Probabilistic Graphical Models form a class of compact representations of high-dimensional probability distributions by decomposing these distributions in a set of multivariate factors (potentials). Every exact algorithm (for probabilistic inference, MAP, etc.) operates on a specific representation of these potentials. However complex probabilistic models often lead to very large potentials which dramatically impact both the space and time complexities of these algorithms and which can make inference in complex models intractable. In this paper we propose a new approach based on low-rank tensor representation to approximate and operate with these potentials. The low-rank tensor representation is used for the approximation of potentials with controlled precision and an important reduction in the number of parameters.
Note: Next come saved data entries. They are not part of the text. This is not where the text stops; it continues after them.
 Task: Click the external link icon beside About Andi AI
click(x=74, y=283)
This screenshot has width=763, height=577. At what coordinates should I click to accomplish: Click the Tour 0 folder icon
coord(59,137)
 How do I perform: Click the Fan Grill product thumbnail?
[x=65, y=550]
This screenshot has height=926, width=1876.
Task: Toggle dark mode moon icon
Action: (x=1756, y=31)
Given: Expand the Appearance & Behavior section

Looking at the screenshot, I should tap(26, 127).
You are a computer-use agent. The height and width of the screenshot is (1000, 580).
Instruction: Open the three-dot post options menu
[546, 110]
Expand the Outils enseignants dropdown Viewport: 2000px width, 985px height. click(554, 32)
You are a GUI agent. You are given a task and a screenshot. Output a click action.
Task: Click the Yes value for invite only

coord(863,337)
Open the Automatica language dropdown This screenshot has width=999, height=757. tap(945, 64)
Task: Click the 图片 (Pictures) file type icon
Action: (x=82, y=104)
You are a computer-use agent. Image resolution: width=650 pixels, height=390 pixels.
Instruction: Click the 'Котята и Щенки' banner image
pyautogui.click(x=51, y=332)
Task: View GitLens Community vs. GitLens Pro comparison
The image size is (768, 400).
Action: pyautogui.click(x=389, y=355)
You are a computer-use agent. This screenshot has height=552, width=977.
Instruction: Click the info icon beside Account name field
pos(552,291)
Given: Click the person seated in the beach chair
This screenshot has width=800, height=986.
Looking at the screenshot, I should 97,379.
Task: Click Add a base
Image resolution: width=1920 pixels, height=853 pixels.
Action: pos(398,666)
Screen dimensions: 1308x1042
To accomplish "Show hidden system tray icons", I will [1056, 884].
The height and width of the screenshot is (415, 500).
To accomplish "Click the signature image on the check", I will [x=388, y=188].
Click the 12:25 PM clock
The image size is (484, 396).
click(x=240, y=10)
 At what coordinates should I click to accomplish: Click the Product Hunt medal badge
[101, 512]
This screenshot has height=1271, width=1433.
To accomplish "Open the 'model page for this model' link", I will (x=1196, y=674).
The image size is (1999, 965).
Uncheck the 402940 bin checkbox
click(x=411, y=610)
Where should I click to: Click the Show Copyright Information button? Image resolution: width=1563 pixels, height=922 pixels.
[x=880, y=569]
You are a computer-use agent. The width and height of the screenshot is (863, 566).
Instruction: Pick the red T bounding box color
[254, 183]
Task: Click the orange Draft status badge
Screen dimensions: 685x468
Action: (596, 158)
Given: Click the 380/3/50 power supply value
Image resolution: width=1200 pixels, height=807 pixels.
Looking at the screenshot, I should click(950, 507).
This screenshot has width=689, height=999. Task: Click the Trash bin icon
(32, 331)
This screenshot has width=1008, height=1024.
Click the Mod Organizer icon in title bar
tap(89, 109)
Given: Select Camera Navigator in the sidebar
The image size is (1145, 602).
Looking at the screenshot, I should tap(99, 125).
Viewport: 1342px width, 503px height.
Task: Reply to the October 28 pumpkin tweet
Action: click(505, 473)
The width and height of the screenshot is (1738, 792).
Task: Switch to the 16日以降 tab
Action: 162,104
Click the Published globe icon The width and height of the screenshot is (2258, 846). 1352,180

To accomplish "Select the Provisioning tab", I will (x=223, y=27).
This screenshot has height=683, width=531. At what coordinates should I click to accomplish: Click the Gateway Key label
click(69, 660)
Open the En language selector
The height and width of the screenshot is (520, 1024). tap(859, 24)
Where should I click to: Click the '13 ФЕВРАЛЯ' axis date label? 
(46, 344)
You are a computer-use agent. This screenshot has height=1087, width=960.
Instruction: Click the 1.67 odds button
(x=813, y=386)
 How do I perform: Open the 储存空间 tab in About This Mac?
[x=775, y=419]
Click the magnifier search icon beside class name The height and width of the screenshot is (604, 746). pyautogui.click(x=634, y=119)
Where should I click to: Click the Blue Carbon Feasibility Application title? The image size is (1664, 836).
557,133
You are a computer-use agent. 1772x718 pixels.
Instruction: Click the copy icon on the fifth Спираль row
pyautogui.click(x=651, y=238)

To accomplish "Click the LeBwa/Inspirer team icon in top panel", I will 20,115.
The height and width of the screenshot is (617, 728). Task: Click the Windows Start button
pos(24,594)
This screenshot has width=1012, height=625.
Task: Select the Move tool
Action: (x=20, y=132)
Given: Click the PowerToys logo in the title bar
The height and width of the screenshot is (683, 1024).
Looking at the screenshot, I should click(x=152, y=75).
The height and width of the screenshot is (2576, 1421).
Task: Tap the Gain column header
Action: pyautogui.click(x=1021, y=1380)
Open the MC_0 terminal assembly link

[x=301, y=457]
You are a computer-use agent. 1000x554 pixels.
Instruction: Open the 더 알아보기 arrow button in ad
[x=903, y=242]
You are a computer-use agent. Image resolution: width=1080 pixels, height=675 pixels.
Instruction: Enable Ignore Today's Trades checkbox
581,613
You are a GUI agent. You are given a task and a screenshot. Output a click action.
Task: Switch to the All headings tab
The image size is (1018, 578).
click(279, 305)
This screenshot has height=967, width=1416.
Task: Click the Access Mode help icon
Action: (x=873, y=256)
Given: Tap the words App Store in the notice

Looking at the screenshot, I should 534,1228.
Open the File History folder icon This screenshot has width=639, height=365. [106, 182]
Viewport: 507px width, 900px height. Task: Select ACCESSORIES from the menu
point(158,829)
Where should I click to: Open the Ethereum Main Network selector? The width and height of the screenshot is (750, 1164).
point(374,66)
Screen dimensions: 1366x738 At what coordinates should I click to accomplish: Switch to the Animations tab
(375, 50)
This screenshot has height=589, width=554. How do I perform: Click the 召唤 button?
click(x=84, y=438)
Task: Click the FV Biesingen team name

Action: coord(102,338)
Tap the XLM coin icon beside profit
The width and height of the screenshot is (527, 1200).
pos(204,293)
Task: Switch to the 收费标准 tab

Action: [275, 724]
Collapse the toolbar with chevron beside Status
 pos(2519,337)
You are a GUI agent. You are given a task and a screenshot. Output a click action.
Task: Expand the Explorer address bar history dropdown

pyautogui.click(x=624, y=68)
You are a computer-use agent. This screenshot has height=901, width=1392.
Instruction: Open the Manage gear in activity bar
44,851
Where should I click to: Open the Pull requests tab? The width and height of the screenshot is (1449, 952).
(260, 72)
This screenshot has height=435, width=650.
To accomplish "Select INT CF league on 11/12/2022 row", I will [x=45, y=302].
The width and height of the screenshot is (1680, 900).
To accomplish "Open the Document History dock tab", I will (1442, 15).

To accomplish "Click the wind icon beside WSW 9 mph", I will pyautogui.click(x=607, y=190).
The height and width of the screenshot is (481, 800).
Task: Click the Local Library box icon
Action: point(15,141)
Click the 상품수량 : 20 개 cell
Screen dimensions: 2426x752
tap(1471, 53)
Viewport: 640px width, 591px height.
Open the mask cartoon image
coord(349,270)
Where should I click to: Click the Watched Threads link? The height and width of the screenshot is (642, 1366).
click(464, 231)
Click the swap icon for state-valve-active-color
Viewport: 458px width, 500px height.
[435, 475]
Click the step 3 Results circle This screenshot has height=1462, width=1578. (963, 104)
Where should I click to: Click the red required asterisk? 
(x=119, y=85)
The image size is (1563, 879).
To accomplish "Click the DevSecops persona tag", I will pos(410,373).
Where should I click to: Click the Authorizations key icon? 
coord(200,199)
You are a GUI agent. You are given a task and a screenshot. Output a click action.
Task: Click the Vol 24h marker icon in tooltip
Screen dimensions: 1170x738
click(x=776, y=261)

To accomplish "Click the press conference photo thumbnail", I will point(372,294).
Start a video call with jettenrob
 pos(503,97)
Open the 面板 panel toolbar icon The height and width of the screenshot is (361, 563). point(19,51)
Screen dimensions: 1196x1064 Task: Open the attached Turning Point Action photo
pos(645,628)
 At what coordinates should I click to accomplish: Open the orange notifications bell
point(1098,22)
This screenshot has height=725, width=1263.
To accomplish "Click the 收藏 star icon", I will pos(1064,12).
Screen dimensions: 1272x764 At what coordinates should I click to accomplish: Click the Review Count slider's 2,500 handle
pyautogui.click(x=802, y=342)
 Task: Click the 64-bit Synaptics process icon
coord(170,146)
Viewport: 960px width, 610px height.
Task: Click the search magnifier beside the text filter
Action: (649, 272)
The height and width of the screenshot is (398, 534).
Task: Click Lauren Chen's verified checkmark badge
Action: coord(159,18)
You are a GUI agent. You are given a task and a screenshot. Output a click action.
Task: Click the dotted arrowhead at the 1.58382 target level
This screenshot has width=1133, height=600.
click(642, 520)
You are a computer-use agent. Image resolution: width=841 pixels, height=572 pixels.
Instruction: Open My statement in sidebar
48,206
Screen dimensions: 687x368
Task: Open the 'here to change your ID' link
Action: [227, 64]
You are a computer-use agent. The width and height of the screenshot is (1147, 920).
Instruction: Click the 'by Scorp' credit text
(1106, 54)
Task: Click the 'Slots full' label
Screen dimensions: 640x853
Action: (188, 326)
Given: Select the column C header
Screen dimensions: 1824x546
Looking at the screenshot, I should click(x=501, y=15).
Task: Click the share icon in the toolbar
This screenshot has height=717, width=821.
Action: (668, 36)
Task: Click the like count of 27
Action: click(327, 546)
Every operator used in such algorithms (multiplication, addition, projection, etc.) can be defined within this representation, leading to an approximation framework where every algorithm for PGMs can be easily implemented. As an instance of this framework, we present a classical message passing algorithm in Bayesian networks using the tensor train format. By reducing significantly the computational complexity and the memory usage, the proposed approach makes probabilistic inference much more scalable. These results are illustrated by experiments on dynamic Bayesian networks and classical Bayesian networks performed using a Python implementation with TensorFlow, T3F and pyAgrum.